Public school district in Gowrie, Iowa, United States

Prairie Valley Community School District was a rural public K-12 school district with a district seat in Gowrie, Iowa.

The district was located in portions of Calhoun and Webster counties, as well as a small portion of Greene County. It served Gowrie, Callender, Farnhamville, Moorland, Rinard, and Somers. Additionally, the district included the unincorporated areas of Lanyon and Slifer.

In 2023 the district merged into the Southeast Valley Community School District.

==History==
The district formed on July 1, 1993, with the merger of the Cedar Valley Community School District and the Prairie Community School District.

In August 2014, the district began a whole grade-sharing arrangement with the Southeast Webster-Grand Community School District as a way to deal with smaller enrollments and as a way to save money. The two districts together share middle and high schools.

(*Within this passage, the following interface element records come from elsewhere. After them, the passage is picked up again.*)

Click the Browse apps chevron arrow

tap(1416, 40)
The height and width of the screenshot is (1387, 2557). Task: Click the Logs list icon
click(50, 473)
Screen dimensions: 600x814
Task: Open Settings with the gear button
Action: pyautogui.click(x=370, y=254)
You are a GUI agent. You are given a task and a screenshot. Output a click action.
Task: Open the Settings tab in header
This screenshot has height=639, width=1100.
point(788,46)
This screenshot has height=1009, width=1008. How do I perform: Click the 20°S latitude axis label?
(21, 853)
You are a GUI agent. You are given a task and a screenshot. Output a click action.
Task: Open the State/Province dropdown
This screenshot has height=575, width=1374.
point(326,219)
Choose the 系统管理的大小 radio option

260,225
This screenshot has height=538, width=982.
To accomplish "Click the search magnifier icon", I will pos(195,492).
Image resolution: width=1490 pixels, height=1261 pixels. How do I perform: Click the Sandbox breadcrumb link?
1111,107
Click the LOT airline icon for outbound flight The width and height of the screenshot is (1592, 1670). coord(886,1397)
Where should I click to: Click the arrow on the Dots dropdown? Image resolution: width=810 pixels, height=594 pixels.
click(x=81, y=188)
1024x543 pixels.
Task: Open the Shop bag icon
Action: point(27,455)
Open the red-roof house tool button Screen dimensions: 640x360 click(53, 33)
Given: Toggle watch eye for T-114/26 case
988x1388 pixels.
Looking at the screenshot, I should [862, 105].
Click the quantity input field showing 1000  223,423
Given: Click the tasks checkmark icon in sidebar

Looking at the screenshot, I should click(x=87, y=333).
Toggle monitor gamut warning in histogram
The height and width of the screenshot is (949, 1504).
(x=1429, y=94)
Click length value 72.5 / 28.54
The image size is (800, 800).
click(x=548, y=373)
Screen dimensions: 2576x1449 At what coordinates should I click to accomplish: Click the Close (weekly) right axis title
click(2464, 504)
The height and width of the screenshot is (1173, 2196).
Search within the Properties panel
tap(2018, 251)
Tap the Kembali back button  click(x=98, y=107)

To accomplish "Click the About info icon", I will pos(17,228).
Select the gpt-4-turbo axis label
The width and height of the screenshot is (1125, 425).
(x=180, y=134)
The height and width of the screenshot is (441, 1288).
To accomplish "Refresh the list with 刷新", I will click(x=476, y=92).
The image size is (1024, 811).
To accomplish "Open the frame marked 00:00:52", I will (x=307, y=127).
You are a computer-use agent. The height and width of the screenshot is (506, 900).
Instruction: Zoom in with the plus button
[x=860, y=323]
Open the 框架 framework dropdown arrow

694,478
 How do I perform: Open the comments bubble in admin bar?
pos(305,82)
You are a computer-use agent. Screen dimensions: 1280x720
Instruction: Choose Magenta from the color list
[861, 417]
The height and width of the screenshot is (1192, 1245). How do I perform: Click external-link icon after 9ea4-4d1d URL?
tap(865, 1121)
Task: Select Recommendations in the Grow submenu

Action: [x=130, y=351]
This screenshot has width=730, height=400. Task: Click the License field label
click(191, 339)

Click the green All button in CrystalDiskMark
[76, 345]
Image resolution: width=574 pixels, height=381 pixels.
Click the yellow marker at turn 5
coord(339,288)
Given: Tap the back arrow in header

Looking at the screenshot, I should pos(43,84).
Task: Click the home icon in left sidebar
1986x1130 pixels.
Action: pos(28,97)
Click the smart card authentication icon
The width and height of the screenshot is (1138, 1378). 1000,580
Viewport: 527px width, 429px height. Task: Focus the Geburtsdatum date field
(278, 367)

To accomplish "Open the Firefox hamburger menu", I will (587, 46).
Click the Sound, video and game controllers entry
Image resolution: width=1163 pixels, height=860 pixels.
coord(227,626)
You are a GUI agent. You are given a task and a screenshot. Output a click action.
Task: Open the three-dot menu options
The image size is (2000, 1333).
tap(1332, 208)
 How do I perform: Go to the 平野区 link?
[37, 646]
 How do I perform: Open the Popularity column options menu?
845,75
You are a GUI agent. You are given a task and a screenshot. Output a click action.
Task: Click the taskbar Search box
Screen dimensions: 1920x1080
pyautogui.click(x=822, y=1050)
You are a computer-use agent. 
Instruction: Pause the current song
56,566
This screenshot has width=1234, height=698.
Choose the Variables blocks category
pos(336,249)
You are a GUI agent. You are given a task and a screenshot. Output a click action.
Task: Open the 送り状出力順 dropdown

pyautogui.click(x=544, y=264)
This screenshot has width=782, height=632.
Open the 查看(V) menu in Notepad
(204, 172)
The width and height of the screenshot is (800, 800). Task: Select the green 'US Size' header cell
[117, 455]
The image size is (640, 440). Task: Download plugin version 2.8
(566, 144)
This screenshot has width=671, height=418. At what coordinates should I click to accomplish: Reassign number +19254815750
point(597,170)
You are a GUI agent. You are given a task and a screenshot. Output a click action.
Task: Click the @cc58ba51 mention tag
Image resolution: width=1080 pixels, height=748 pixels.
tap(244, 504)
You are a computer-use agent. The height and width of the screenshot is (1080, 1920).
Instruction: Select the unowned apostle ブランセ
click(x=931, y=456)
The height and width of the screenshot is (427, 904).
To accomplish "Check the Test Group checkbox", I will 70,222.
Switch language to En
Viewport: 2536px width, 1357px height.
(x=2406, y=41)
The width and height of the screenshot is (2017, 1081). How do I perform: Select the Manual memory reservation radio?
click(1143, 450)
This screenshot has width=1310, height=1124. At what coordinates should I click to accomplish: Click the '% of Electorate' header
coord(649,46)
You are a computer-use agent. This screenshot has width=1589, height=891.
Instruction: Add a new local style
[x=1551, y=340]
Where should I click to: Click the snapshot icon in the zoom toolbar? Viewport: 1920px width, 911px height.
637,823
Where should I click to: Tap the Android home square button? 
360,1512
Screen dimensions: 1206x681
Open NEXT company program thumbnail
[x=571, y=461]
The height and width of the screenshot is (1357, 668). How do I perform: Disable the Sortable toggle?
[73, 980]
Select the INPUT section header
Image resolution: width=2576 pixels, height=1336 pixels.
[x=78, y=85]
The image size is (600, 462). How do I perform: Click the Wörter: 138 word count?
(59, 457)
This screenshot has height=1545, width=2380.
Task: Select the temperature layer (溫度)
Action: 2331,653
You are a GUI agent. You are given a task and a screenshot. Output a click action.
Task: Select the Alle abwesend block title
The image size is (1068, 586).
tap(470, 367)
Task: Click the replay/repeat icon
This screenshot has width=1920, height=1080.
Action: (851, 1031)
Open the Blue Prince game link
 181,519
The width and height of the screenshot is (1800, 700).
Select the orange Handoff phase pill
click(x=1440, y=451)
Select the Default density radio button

In March 2022 voters agreed to consolidate Prairie Valley with Southeast Webster-Grand to form Southeast Valley Community School District, effective fall 2023. On July 1, 2023, the merger occurred.

==Schools==
- Southeast Valley High School served as the high school for the two districts.
- Southeast Webster-Grand Southeast Valley Middle School, Burnside (jointly with Southeast Webster-Grand Community School District)
- Prairie Valley Elementary School, Farnhamville

Prior to the grade sharing, the Prairie Valley district had two schools: The elementary served pre-kindergarten through 6th grade and is located between Farnhamville and Somers. The Prairie Valley High School served 7th grade through 12th grade and was located in Gowrie.